The abolition of PCTs has been deftly done. Now that so many PCTs are coterminous with local authorities, many people expected functions to transfer over. Health improvement is a natural transfer. So is the join with social care. Handing commissioning to GPs is also natural; in fact GPs have always done the commissioning because they refer the patients. What’s left? An untidy bag of statutory duties will need sorting out, but they are not enough to justify the PCTs’ existence. So off they go.
What emerges at local level is very different from the longstanding model of monopoly hospital toughing it out with monopsony commissioner. In its place we will have something more like a normal market, with many independent commissioners (the GP consortia) buying care from a much smaller number of hospitals. This is very much to be welcomed.
So what could go wrong? Plenty of course, and it will.
Quality will inevitably become much more variable around the country. So expect a lot of complaints about health inequalities and postcode lotteries, even as overall quality improves.
There also will be complaints about the funding formula, because as it is applied more locally, funding will become more variable. The strength of the assumptions being fed into the formula will start to look shakier on close local scrutiny, and the most likely result will be a simplification of the formula and a reduction in funding variation, amid loud complaints from the biggest losers.
Some hospitals will struggle to achieve Foundation status, and some Foundation trusts will flounder (as is happening already). As noted in an earlier post, many hospitals would work better if their monolithic structures were broken up, to separate the different clinical, operating and property functions within them.

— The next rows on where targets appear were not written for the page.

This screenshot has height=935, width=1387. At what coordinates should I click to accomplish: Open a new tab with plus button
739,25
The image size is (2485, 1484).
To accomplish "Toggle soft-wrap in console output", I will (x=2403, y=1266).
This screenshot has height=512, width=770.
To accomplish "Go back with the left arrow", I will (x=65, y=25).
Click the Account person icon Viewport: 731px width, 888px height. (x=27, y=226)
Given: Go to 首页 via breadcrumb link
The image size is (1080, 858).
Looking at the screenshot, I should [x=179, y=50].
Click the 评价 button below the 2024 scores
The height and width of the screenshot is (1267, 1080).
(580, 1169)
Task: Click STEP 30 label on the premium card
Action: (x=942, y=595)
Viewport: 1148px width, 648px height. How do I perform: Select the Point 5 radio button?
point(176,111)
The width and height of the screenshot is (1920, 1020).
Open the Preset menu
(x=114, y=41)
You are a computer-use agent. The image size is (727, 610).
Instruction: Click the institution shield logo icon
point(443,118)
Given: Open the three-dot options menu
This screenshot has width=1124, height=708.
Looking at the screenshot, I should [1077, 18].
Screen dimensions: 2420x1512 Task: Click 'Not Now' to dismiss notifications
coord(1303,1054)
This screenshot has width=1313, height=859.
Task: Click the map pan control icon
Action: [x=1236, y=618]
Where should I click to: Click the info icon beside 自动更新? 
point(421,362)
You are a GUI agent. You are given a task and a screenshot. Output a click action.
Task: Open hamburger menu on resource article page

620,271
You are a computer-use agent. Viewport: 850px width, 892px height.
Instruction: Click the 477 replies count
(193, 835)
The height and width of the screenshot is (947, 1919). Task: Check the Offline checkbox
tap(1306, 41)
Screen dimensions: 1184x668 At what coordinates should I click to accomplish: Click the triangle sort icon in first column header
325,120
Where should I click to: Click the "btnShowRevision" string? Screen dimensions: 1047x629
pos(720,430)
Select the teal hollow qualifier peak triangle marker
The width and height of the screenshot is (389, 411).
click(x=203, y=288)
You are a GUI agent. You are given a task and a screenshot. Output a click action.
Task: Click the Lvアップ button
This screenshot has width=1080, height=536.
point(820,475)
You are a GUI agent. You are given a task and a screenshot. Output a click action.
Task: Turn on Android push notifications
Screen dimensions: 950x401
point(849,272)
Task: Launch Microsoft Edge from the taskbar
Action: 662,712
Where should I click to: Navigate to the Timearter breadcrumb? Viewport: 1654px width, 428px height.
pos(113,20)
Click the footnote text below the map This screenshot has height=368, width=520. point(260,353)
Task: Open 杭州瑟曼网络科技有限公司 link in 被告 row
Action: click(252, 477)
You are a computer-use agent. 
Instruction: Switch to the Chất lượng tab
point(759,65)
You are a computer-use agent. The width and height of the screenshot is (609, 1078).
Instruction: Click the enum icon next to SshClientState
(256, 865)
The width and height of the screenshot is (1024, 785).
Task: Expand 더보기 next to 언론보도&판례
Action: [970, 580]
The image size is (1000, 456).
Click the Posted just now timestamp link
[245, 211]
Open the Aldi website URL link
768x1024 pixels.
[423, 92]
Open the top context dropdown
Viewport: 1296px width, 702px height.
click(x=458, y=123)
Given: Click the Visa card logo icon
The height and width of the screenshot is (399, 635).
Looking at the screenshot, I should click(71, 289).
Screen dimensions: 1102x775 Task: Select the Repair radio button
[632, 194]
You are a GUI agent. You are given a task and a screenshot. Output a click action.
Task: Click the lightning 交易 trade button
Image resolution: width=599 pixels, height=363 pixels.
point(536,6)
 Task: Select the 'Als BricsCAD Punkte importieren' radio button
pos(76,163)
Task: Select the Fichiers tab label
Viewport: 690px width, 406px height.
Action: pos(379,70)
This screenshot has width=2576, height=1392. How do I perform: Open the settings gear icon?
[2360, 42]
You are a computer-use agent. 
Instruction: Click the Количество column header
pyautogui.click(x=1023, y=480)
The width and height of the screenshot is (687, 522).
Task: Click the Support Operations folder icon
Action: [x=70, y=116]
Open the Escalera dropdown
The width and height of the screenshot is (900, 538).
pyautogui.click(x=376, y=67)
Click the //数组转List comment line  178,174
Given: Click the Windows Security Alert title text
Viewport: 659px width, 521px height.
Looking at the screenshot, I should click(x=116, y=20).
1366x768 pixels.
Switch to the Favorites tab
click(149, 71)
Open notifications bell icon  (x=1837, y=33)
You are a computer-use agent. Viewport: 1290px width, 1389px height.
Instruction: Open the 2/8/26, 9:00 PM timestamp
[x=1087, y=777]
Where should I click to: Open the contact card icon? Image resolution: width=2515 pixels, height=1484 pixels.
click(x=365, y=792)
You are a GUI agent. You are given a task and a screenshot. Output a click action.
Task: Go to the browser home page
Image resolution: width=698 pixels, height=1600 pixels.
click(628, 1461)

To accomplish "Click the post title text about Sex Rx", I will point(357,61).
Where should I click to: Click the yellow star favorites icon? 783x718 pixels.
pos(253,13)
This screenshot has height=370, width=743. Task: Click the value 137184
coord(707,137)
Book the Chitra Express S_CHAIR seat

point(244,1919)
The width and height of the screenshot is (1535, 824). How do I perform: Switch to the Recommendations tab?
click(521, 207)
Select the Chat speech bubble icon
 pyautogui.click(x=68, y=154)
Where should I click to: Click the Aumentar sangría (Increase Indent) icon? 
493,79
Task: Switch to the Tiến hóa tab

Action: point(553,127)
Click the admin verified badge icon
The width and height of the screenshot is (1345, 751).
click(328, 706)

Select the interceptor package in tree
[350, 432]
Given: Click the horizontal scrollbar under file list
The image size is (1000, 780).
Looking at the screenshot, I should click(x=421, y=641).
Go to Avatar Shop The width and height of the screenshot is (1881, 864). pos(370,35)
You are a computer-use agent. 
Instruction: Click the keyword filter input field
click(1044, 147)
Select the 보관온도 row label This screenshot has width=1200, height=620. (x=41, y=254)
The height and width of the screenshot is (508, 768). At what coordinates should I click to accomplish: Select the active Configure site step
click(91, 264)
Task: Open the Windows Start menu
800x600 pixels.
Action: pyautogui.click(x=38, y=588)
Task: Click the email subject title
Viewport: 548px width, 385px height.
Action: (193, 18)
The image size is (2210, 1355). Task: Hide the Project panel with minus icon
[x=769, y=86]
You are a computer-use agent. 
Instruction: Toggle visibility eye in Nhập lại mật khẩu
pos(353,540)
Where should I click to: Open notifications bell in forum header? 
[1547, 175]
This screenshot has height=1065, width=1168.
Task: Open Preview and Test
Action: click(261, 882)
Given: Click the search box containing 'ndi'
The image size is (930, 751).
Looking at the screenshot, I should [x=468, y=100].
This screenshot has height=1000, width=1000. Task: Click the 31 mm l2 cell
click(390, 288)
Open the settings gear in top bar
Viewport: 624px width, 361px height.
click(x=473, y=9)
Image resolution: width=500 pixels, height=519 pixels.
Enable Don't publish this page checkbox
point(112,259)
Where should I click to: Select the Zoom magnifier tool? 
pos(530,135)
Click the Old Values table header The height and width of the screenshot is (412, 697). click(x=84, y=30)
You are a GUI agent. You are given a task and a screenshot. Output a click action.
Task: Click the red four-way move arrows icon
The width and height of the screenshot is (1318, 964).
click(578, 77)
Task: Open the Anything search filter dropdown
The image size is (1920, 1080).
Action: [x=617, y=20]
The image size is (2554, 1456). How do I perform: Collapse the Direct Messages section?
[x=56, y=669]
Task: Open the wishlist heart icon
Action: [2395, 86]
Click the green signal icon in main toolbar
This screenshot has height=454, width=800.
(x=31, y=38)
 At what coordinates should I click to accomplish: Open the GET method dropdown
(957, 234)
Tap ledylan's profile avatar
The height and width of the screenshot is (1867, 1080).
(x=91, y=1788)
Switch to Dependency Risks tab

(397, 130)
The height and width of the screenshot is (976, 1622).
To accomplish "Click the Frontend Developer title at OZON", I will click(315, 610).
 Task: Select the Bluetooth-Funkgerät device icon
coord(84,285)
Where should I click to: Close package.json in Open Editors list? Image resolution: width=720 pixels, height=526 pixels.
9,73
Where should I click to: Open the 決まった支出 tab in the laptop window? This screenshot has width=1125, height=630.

As with GP commissioning, this would be no more than a reflection of reality: consultants have always been clinically autonomous, and so it would make sense to rediscover their heritage and become organisationally and economically autonomous again too.
Some GPs will struggle with commissioning, especially in the early stages. But a penumbra of independent-sector services will emerge to provide the specialised services they need. This penumbra will not necessarily be big companies from overseas; their chances were better when they had big government to talk to. No, the GP consortia will be much smaller outfits, and will deal easily with boutique companies (like gooroo) providing very well-targeted expertise for the local situation, with each GP consortium remaining in control as customer.
The separation of GPs’ personal fortunes and their commissioning budgets will be crucial, and difficult. GPs will be establishing out-of-hospital services for conditions like diabetes, COPD, and cardiology, referring patients to those services, and profiting from providing them. It will appear that they are pocketing their commissioning budgets in the process, and there will be sufficient wriggle room in the application of the tariff to blunt protestations that they are simply competing on a level playing field. Handling this blurring of boundaries between commissioning and providing will probably be the commissioning regulator’s biggest challenge.
The regulators will face constant temptation to extend their powers and intervene more. Every scandal and every failure will bring calls for Ministers and the regulators to “do something”. These temptations to recreate SHA-style powers through the regulators will need to be firmly resisted if GP Commissioning is to flourish and providers are to become more responsive. The heavier the hand of regulation, the more everyone will look to the regulator instead of to the patient.
As the feelings of disorientation wear off, and as the detail of these changes becomes clearer, it will start to feel as if there are more problems than solutions in these changes. However, a decade from now, I think we will all look back and wonder how we ever tried to run the NHS as a management hierarchy, defying the reality that doctors were autonomous all the time.